Refinancing After
Bankruptcy
By Carrie Reeder
Refinancing after a
bankruptcy can seem like an
especially difficult challenge, but it doesn’t have to be.
Six months after your bankruptcy has been finalized, you can find
lenders willing to refinance your mortgage. In fact, refinancing your
mortgage can help rebuild your credit to good standing in two
year’s time. The following steps will help you find the best
refinance lender while helping you rebuild your credit record.
Preparing
For
Refinancing
Right after
bankruptcy, you have six months to
prepare to refinance your mortgage. Begin by establishing good payment
history by regularly paying your bills and current mortgage. This is
also a good time to open a credit card account to start establishing
good credit history.
If possible, also
start building up a savings
account. The more cash assets you have, the better your application
will look. Consider having a garage sale or taking a second job to
raise funds.
Researching
Lenders
Once you are ready
to refinance, research mortgage
lenders and their rates. Online mortgage websites allow easy comparison
shopping. Look at both interest rates and fees of refinancing quotes.

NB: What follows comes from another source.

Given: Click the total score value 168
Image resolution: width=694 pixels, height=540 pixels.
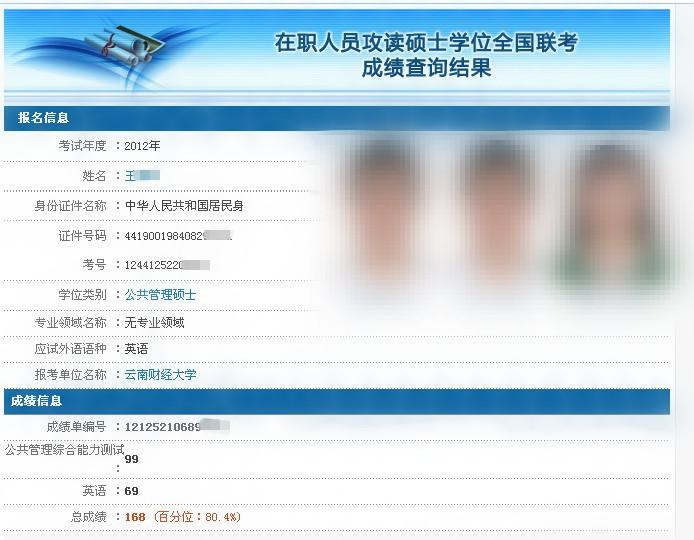Looking at the screenshot, I should point(135,517).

Usually a slightly higher rate with low fees is the best deal.
With bankruptcy on
your credit report, you will
typically need to work with a sub prime lender. You can expect to pay a
few percentage points above a traditional mortgage, which you can find
through online mortgage companies.
Choosing
Your
Refinancing Package
You may be offered
a chance to cash out part of
your home’s equity when refinancing your mortgage. If you
need to make home improvements or buy a car, this may be a good option.
However, if you keep your home’s equity in place, you are
improving your credit.
Once you have
decided on your terms, you can
finish your loan application online or through the mail. Quotes are not
guaranteed, so rates may vary slightly once your application has been
approved. Before the loan is finalized though you have the opportunity
to review the loan again.
After
Refinancing
With your
refinancing completed, you can plan to
lower your interest rates through refinancing in two years by building
up your credit score. Continue to make regular payments and add to your
cash reserves. Before you apply to refinance again, review your credit
report to be sure your bankruptcy closed all past accounts on your
record. With a solid credit history behind you, you can apply to
traditional mortgage lenders.

Carrie Reeder is the owner ABC Loan Guide
(http://www.abcloanguide.com), an informational website about various
types of loans.
To view Carrie's recommended sources for refinancing after a bankruptcy
online, visit this page:
http://www.abcloanguide.com/lessthanperfectcredit.shtml.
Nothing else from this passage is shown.